Brazil Music

Still in the 1940s and 1950s the Brazilian music scene was dominated by the figure of H. Villa-Lobos (Rio de Janeiro 1887-1959) and by a series of minor composers, among which it should be remembered F. Mignone (1897), MC Guarnieri (1907), J. Siqueira (1907) and O. Costa Lacerda (1927), who work in the wake of the tradition of musical nationalism.

Important changes in the musical life of the country only began in the 1960s: not only Rio de Janeiro, but also other large cities such as São Paulo, Recife and Salvador, as well as, to a lesser extent, the new capital, Brasília, Belo Horizonte and Curitiba, become popular research centers and avant-garde musical activities.

In 1962 the first avant-garde music festival was organized in Rio, promoted and directed by E. De Cervalho. In 1967 C. Santoro established the Inter-American Festival in Rio, while in 1969 and 1970 the two Guanabara Festivals took place on the initiative of E. Krieger (b.1928), which also had positive repercussions in other countries of America Latina. Also in Rio, the Brazilian Society of Contemporary Music was founded in 1971 with the help of various composers, such as A. Escobar (b. 1943), M. Nobre (b. 1939) and C. Guerra Peixe (b. 1914). For Brazil 2005, please check ehealthfacts.org.
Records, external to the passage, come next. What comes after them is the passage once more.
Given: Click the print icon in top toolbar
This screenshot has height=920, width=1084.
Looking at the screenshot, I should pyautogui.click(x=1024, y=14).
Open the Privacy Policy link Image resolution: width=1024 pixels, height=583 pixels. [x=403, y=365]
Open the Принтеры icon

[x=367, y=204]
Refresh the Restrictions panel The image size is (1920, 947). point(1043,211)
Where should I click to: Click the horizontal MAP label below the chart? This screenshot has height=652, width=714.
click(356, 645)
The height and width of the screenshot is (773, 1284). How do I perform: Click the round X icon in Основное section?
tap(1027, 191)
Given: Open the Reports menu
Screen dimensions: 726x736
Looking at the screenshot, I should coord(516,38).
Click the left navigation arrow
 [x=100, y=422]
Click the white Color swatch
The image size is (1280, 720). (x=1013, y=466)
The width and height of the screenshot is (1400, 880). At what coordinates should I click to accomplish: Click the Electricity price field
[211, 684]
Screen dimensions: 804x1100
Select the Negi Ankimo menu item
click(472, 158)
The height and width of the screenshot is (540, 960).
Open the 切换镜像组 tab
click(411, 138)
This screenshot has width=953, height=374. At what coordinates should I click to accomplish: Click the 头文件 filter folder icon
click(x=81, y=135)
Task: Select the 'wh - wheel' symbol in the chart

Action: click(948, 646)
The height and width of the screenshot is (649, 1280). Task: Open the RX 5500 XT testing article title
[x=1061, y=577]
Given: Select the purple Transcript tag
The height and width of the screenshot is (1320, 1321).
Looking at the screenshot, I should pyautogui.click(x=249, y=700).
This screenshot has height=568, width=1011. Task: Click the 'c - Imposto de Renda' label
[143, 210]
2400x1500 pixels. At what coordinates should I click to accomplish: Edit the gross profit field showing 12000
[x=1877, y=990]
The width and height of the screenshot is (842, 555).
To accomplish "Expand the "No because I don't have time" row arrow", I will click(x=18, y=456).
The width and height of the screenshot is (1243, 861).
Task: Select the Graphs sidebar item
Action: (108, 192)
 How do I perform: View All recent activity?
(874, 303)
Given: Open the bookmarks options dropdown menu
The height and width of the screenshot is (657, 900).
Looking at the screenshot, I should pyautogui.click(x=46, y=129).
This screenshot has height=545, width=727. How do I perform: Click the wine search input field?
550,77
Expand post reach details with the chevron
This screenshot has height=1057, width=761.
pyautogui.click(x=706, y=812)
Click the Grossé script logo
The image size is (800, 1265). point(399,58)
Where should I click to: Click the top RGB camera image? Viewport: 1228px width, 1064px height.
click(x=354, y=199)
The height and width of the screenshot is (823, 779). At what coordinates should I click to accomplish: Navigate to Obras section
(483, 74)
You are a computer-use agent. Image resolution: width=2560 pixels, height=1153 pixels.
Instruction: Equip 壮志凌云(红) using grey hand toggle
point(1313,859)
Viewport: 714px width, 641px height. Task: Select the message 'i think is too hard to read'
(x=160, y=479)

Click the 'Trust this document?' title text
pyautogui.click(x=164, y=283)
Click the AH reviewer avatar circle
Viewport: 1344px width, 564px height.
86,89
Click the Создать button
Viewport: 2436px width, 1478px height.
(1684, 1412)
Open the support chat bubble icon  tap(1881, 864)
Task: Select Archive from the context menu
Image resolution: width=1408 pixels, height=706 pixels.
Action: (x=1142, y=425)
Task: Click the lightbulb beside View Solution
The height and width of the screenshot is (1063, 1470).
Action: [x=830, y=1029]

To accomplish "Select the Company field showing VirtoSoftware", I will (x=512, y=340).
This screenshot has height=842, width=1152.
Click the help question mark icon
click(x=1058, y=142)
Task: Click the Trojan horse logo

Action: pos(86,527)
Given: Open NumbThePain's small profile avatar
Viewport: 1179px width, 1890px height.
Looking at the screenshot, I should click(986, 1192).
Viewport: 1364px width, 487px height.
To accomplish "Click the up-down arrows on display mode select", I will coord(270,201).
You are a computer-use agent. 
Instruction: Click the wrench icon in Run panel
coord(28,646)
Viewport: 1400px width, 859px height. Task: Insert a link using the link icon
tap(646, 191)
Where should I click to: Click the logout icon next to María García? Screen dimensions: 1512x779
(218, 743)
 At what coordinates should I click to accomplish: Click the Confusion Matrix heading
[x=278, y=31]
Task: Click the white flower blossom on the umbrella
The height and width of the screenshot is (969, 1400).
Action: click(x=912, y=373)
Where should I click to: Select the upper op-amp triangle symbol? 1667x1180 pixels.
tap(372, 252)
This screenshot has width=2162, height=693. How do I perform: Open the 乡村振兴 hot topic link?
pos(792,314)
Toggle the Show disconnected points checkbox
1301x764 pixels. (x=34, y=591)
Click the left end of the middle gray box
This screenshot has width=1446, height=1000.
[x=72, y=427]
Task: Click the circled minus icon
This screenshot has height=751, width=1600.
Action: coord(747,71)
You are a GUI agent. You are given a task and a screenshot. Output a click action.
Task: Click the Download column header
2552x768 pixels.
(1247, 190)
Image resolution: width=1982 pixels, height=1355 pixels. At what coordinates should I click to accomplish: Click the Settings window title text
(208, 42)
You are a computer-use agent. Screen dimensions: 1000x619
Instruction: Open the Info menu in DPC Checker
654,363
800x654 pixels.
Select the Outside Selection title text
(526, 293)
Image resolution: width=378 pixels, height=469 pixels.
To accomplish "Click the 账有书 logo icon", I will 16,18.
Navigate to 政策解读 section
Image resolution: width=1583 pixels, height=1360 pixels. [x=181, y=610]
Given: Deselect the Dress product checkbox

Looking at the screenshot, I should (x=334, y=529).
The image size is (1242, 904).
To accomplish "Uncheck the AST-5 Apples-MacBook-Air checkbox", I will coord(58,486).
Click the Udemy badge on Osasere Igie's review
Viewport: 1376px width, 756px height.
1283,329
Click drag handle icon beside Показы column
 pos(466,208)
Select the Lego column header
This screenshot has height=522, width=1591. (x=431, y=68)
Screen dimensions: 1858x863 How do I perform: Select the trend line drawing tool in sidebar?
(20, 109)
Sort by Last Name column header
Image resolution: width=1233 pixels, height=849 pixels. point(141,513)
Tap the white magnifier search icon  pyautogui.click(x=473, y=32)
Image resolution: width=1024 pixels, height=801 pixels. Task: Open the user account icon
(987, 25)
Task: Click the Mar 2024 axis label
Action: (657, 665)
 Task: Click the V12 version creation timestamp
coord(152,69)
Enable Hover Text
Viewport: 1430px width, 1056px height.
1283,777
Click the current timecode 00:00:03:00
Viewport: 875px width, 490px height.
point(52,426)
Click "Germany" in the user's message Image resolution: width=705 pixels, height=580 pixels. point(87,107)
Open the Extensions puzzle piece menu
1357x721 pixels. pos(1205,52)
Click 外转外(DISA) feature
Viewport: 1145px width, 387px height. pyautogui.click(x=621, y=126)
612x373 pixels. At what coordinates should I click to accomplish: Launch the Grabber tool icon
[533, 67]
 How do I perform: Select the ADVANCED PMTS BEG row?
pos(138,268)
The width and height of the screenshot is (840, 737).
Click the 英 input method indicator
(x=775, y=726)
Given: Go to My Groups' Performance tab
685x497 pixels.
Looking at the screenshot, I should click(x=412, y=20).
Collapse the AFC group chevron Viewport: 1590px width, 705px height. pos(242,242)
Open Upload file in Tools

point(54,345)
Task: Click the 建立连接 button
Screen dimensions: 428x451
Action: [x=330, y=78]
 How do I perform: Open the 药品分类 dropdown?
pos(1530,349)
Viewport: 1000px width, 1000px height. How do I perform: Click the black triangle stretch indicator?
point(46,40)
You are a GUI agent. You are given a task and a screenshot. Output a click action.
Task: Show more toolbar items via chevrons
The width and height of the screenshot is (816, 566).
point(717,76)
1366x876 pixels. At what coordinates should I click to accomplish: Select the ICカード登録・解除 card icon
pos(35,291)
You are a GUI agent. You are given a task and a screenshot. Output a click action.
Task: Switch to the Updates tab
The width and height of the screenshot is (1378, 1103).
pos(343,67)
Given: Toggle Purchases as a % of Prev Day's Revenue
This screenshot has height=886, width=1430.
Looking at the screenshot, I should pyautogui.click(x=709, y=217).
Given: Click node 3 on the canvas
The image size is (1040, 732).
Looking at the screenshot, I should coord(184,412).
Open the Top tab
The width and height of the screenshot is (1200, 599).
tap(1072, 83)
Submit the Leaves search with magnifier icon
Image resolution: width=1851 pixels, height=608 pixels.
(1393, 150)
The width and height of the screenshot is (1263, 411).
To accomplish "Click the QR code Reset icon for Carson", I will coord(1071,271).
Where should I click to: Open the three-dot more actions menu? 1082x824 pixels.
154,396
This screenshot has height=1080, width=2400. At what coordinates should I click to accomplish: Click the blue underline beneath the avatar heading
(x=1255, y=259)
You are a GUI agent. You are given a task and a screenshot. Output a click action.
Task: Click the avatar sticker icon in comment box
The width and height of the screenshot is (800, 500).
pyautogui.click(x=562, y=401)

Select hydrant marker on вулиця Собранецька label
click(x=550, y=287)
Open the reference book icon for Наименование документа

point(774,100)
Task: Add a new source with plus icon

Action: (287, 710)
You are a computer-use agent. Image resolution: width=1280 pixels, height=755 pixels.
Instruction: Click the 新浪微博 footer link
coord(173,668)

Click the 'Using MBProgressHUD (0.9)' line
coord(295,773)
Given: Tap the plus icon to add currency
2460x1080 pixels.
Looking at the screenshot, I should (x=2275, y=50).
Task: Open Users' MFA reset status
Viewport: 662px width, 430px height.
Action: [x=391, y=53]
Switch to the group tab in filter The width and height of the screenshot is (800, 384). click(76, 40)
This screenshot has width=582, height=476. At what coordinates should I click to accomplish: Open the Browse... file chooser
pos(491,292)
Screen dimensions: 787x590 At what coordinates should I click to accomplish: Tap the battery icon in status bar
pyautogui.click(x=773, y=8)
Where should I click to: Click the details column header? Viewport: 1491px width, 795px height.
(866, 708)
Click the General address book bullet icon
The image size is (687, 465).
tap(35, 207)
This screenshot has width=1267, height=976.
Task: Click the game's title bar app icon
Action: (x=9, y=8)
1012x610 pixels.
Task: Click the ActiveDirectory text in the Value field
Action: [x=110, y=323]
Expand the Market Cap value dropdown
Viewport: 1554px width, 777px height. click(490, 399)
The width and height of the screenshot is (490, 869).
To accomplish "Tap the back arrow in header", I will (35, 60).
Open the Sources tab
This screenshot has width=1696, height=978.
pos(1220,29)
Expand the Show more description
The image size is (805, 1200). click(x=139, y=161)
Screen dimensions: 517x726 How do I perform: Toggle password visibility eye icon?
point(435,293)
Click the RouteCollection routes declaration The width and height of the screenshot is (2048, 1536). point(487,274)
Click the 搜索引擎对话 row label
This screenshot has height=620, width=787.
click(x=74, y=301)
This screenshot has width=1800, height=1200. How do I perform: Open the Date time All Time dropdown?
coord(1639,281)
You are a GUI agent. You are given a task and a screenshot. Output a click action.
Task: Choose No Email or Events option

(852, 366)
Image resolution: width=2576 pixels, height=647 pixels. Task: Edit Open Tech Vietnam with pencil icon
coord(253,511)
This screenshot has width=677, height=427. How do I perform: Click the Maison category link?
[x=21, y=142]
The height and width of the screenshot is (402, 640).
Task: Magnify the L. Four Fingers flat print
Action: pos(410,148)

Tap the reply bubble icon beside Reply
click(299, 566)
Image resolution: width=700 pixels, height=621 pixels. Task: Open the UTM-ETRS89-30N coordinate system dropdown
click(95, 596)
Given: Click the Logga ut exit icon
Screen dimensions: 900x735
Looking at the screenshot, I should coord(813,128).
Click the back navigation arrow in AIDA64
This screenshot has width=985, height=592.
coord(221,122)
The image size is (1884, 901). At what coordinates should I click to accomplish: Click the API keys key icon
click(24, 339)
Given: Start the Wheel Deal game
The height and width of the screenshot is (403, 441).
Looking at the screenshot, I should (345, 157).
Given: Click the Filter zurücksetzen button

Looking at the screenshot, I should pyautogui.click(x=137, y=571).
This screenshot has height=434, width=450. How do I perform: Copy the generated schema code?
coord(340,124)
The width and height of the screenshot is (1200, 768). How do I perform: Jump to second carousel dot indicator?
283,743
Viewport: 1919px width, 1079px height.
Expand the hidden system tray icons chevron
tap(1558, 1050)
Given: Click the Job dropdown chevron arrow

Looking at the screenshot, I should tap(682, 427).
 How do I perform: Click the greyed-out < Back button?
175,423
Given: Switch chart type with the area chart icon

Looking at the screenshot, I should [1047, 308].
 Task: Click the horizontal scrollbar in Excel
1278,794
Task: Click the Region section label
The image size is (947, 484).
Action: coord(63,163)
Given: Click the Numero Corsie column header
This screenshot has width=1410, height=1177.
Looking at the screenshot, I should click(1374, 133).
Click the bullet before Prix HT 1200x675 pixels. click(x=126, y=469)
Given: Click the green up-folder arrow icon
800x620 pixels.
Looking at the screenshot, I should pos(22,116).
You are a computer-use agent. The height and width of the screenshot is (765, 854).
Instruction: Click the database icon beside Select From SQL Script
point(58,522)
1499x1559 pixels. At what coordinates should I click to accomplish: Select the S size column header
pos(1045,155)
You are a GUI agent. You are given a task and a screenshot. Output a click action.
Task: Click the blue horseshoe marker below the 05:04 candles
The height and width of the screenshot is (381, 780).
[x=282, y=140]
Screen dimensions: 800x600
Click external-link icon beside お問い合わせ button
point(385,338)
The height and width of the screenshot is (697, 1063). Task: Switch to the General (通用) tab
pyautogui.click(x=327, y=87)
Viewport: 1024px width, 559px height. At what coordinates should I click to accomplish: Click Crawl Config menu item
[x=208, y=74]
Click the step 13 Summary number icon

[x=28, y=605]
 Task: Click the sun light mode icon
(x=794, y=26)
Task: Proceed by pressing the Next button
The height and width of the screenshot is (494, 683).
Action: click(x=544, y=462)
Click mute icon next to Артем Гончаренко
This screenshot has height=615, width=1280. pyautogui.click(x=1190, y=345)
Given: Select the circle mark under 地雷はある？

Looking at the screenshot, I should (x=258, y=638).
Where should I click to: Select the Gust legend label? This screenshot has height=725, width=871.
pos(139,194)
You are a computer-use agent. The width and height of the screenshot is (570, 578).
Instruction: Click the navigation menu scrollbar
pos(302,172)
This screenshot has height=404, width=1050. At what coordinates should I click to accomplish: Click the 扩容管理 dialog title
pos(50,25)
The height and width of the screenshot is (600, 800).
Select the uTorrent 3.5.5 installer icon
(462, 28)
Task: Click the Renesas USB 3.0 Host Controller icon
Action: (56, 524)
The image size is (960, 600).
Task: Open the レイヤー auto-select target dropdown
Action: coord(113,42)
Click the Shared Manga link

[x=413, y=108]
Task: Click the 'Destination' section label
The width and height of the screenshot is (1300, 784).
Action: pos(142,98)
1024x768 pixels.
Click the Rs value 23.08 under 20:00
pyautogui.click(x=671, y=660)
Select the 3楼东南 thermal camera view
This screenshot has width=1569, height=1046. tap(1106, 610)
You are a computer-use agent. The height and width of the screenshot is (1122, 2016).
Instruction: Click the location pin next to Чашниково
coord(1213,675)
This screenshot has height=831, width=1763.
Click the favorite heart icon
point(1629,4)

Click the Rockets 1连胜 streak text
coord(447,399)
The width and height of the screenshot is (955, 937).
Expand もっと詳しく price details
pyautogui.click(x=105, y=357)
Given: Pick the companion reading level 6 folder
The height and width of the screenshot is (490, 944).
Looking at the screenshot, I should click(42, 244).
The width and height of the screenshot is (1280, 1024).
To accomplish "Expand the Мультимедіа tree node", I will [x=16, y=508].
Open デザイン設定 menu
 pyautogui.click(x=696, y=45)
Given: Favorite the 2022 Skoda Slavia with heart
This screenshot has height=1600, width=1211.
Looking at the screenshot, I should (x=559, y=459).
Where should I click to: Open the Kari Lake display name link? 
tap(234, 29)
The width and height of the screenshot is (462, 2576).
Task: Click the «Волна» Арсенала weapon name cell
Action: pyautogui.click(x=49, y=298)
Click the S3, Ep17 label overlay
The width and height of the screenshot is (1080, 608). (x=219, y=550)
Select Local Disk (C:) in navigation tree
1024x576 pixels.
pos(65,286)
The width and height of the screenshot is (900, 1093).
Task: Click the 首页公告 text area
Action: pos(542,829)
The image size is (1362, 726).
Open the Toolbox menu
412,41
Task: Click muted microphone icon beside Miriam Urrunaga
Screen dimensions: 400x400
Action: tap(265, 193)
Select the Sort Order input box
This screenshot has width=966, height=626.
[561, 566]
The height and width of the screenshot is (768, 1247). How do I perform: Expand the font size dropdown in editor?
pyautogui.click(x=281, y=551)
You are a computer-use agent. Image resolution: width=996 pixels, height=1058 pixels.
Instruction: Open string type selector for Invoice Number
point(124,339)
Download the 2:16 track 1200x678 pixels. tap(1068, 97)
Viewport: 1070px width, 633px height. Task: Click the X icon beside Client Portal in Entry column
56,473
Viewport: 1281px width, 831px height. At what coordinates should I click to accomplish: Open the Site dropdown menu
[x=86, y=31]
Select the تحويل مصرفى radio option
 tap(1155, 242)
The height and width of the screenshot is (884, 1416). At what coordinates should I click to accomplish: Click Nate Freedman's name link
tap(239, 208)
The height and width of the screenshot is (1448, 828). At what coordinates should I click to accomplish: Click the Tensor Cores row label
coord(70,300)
In general, it is all music teaching in the country that, albeit very slowly, is reorganized in favor of the development of new music: experimental music laboratories are set up in the universities of São Paulo, Brasília, Salvador and Campinas between the 1960s and 1970s. . For example. in Brasília in 1974 the composer J. Antunes (b. 1942) founded the electronic music laboratory and organized a musical experimentation group at the university (G and M a B); the activity of young composers such as S. de Vasconcelos Correia (b. 1934), R. do Valle (b. 1936) and J. de Almeida Prado (b. 1943) developed at the University of Campinas.

With the exception of the Grupo Musical Renovador of Rio, which had a rather short life (it was founded in 1967 among others by J. Antunes, C. Guerra Peixe, M. Nobre and E. Krieger), the centers of major interest for avant-garde music between the sixties and seventies, and to some extent still in this last decade, they are represented by San Paolo and Salvador. In 1963 R. Duprat (b.1932), G. Mendes (b.1922), W. Corrêa de Oliveira (b.1938), D. Cozzella (b.1930) and others, founded the Grupo Música Nova of San Paolo (see the Manifesto Música Nova, in Revista de Arte de Vanguarda Invençao, 3, June 1963, pp. 5-6, from which a great debate developed that interested the musical circles of other countries such as Chile).

Mendes, a pupil of Santoro and O. Toni, like the other exponents of the group, studied at the most important centers of the European musical avant-garde, especially Darmstadt, where he was a pupil of Boulez, Pousseur and Stockhausen; among his first works, Beba Coca-Cola (1966), composed on texts by D. Pignatari. Duprat’s compositions refer first to the modes of atonal and serial music; later he experimented with electronic music and mixed media (thus Experimental Music, 1963, and Ludus Mordalis 1-2, written in 1962 with D. Cozzella). Corrêa de Oliveira was interested in serial and random techniques; he has also composed music based on texts by concrete Brazilian poets (Três canções, for violin and piano, 1970, text by A. de Campos; Und wozu Dichter in durftigen Zeit, 2 pieces for soprano, string quartet, bass and guitar, 1971-72, text by H. de Campos).

Salvador, which since 1954 was the seat of the Seminários Livres de Música, directed by H. Koellreutter (b.1915), and later established as Escola de Música and Artes Cênicas at the university, became the center of activities for various experimental music groups, the most important of which is the Grupo de Compositores de Bahia, founded in 1966 on the initiative of E. Widmer (b.1927), M. Gomes (b.1916-74) and F. Cerqueira (b. 1941).

Widmer (who was born in Switzerland and settled in Salvador since 1956) directed the Music School of the University of Salvador for several years, training an entire generation of young and promising composers. His musical production has been distinguished by himself in a ” regressive ” and a ” progressive ” phase: the former includes works such as Hommages à Stravinsky, Frank Martin et Béla Bartók (1954), the latter the ENTROncamentos SONoros (1972) and the cycle of compositions, not all completed, Morfoses (1973-75). Gomes, physicist by profession and pupil of Koellreutter and Widmer, has developed a very original and articulated style (Estrutura para nove instrumentos de percussâo, 1964). Cerqueira has taught at the University of Salvador since 1971; among his best known works, Decantaçao (1970) for choir and orchestra. The composers of the last generation, active in recent years, mostly come from the groups of Salvador. Among them we must remember R. Herrera (b. 1935), L. Cardoso (b. 1939) and J. Oliveira (b. 1944).